_WORK ITEM_
Your reply should reproduce each line below exactly and carry none of the pictures.

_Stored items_
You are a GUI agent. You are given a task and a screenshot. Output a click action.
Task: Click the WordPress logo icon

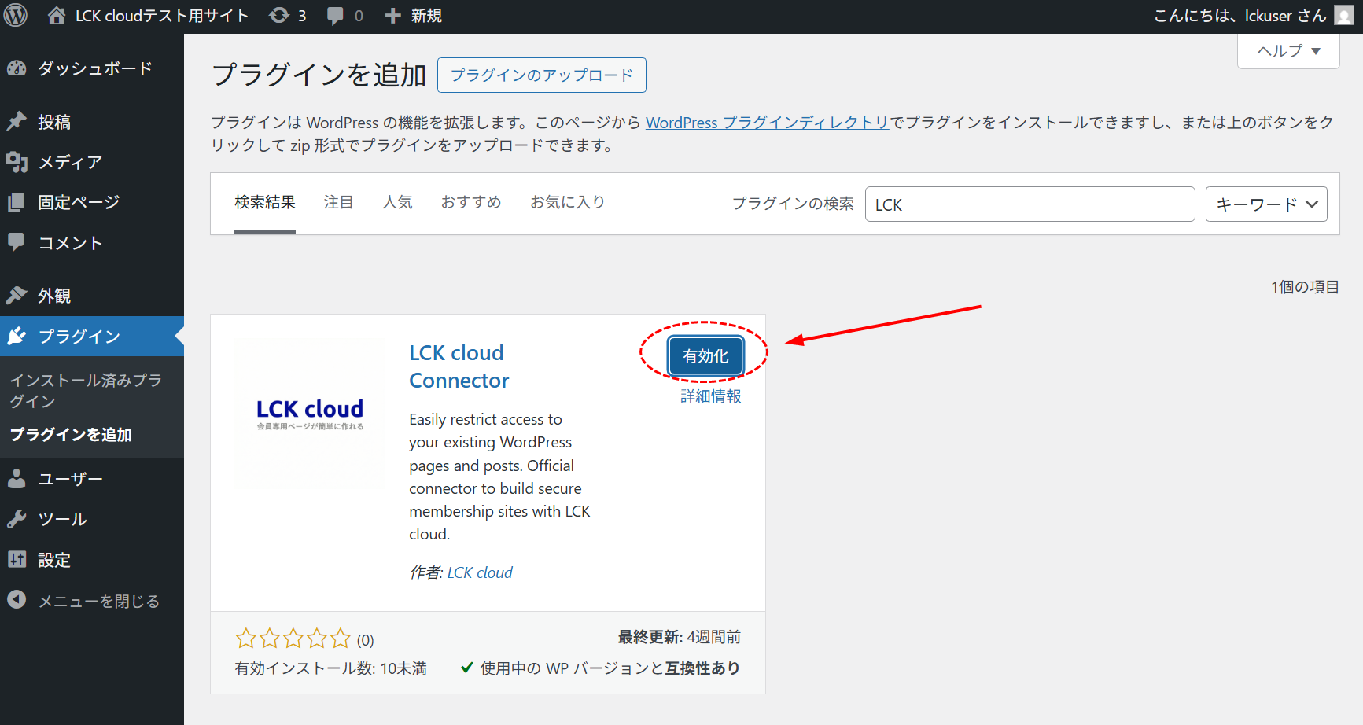[16, 16]
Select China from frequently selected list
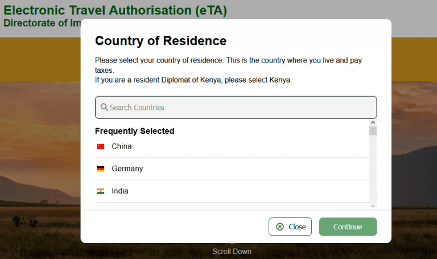This screenshot has width=437, height=259. click(232, 147)
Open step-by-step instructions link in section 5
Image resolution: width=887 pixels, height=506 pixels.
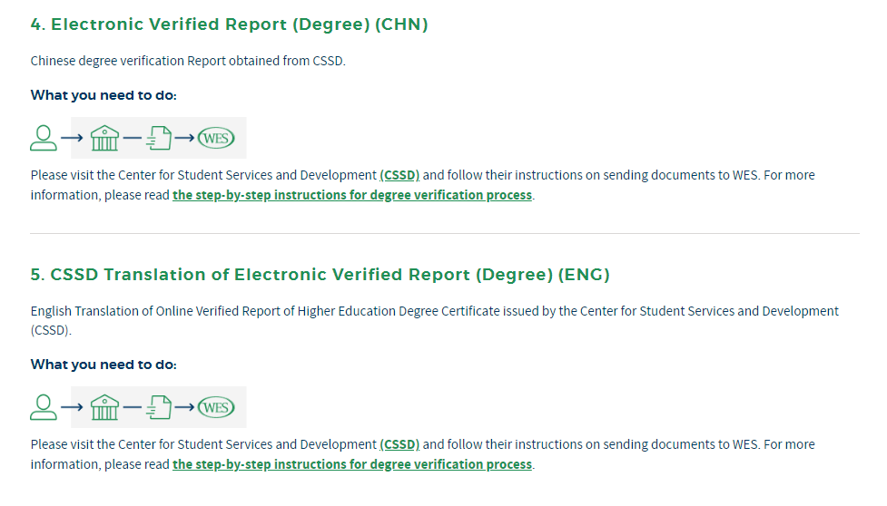point(352,464)

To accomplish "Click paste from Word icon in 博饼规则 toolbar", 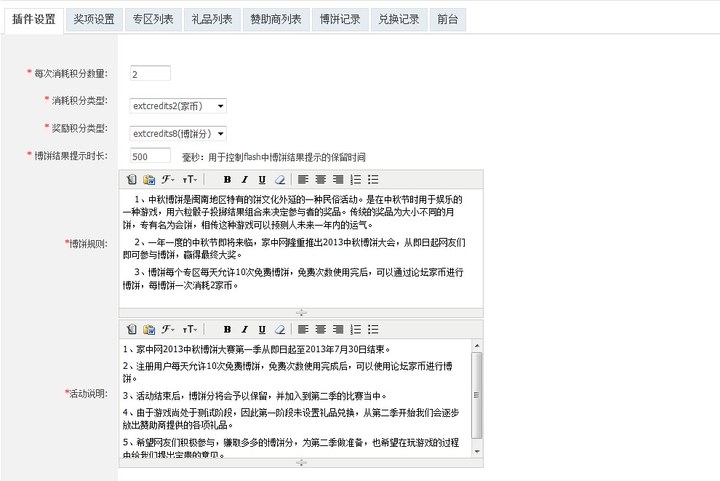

_YOUR SOLUTION_
You are a GUI agent. You are given a task and a screenshot. Output a click action.
Task: Click the WordPress logo icon

[16, 16]
Select China from frequently selected list
This screenshot has width=437, height=259. click(232, 147)
Open step-by-step instructions link in section 5
Image resolution: width=887 pixels, height=506 pixels.
point(352,464)

To accomplish "Click paste from Word icon in 博饼规则 toolbar", 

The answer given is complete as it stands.